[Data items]
════
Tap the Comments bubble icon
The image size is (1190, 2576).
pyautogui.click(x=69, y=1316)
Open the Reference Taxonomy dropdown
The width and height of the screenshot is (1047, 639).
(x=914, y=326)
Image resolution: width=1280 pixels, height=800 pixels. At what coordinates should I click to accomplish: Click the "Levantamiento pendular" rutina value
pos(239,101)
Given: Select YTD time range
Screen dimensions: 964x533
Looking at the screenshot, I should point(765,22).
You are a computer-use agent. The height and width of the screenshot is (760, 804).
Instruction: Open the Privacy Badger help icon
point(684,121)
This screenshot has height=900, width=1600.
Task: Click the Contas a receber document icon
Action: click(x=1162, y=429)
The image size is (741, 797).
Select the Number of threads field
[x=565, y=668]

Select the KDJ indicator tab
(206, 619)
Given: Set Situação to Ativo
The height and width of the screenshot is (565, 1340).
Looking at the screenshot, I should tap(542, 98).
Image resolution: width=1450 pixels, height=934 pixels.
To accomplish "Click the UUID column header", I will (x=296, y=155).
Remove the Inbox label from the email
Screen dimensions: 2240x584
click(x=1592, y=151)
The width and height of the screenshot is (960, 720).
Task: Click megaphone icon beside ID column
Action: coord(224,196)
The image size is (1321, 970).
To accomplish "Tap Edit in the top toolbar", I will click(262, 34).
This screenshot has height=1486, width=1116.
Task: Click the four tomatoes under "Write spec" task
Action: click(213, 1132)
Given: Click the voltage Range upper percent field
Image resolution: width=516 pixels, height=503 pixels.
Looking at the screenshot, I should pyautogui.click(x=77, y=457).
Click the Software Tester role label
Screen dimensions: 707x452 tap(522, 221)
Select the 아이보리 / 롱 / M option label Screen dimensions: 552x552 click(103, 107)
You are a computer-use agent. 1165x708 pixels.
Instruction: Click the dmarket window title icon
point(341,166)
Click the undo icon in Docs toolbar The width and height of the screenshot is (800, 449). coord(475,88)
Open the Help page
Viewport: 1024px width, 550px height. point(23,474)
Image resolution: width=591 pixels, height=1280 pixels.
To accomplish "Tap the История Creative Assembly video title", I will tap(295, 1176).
════
TASK DETAILS: Reproduce the records above exactly.

ANSWER SPACE:
Tap the Comments bubble icon
The image size is (1190, 2576).
pyautogui.click(x=69, y=1316)
Open the Reference Taxonomy dropdown
The width and height of the screenshot is (1047, 639).
(x=914, y=326)
Image resolution: width=1280 pixels, height=800 pixels. At what coordinates should I click to accomplish: Click the "Levantamiento pendular" rutina value
pos(239,101)
Given: Select YTD time range
Screen dimensions: 964x533
Looking at the screenshot, I should point(765,22).
You are a computer-use agent. The height and width of the screenshot is (760, 804).
Instruction: Open the Privacy Badger help icon
point(684,121)
This screenshot has height=900, width=1600.
Task: Click the Contas a receber document icon
Action: click(x=1162, y=429)
The image size is (741, 797).
Select the Number of threads field
[x=565, y=668]

Select the KDJ indicator tab
(206, 619)
Given: Set Situação to Ativo
The height and width of the screenshot is (565, 1340).
Looking at the screenshot, I should tap(542, 98).
Image resolution: width=1450 pixels, height=934 pixels.
To accomplish "Click the UUID column header", I will (x=296, y=155).
Remove the Inbox label from the email
Screen dimensions: 2240x584
click(x=1592, y=151)
The width and height of the screenshot is (960, 720).
Task: Click megaphone icon beside ID column
Action: coord(224,196)
The image size is (1321, 970).
To accomplish "Tap Edit in the top toolbar", I will click(262, 34).
This screenshot has height=1486, width=1116.
Task: Click the four tomatoes under "Write spec" task
Action: click(213, 1132)
Given: Click the voltage Range upper percent field
Image resolution: width=516 pixels, height=503 pixels.
Looking at the screenshot, I should pyautogui.click(x=77, y=457).
Click the Software Tester role label
Screen dimensions: 707x452 tap(522, 221)
Select the 아이보리 / 롱 / M option label Screen dimensions: 552x552 click(103, 107)
You are a computer-use agent. 1165x708 pixels.
Instruction: Click the dmarket window title icon
point(341,166)
Click the undo icon in Docs toolbar The width and height of the screenshot is (800, 449). coord(475,88)
Open the Help page
Viewport: 1024px width, 550px height. point(23,474)
Image resolution: width=591 pixels, height=1280 pixels.
To accomplish "Tap the История Creative Assembly video title", I will tap(295, 1176).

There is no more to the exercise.